Non-SCC, and Negative or Unknown PD-L1 status
(TPS 0–49%), and PS 0–1
➤ For patients with negative (<1% or unknown) and low positive (TPS
1%–49%) PD-L1 expression, non-SCC, PS 0–1, AND are eligible for
chemotherapy and pembrolizumab:
• 2.1. Clinicians should offer pembrolizumab/carboplatin/pemetrexed (Strong
Recommendation; H).
• 2.2. Clinicians may offer atezolizumab/carboplatin/paclitaxel/bevacizumab in
the absence of contraindications to bevacizumab (Moderate Recommendation; I).

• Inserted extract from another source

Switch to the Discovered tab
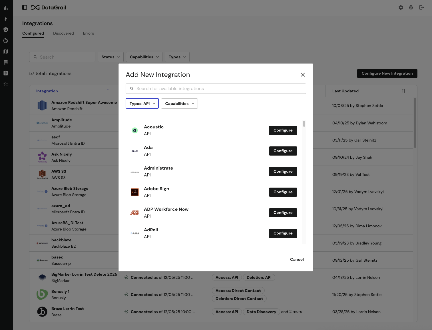This screenshot has width=432, height=330. (63, 33)
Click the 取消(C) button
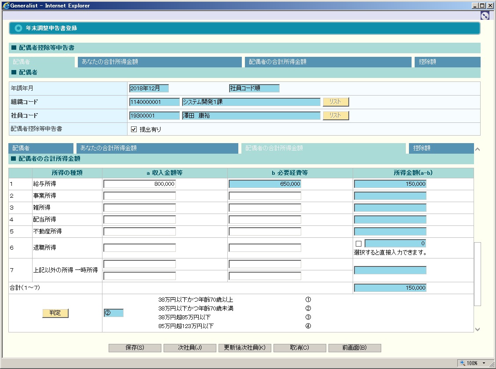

• 2.3. Clinicians may offer atezolizumab/carboplatin/nab-paclitaxel (Moderate
Recommendation; I).
• 2.4. Patients who have the above characteristics AND have contraindications to/
declines immunotherapy, clinicians should offer standard chemotherapy with
platinum-based two drug combinations as outlined in the 2015 update (Strong
Recommendation; H).
• 2.5. Patients with above characteristics AND have contraindications to/declines
immunotherapy AND not deemed candidates for platinum-based therapy,
clinicians should offer nonplatinum based two-drug therapy as outlined in the
2015 update (Weak Recommendation; L).
• 2.6. For patients with low positive PD-L1 expression (TPS 1%–49%), non-SCC,
PS 0–1, AND who are ineligible for or decline combination of doublet platinum
± pembrolizumab, clinicians may offer single-agent pembrolizumab (Weak
Recommendation; L).
• 2.7. In addition to 2020 options, for patients with negative (0%) and low
positive PD-L1 expression (TPS 1%–49%), non-SCC, and PS 0–1, clinicians
may offer nivolumab and ipilumumab alone or nivolumab and ipilumumab plus
two cycles of platinum-based chemotherapy (Weak Recommendation; M).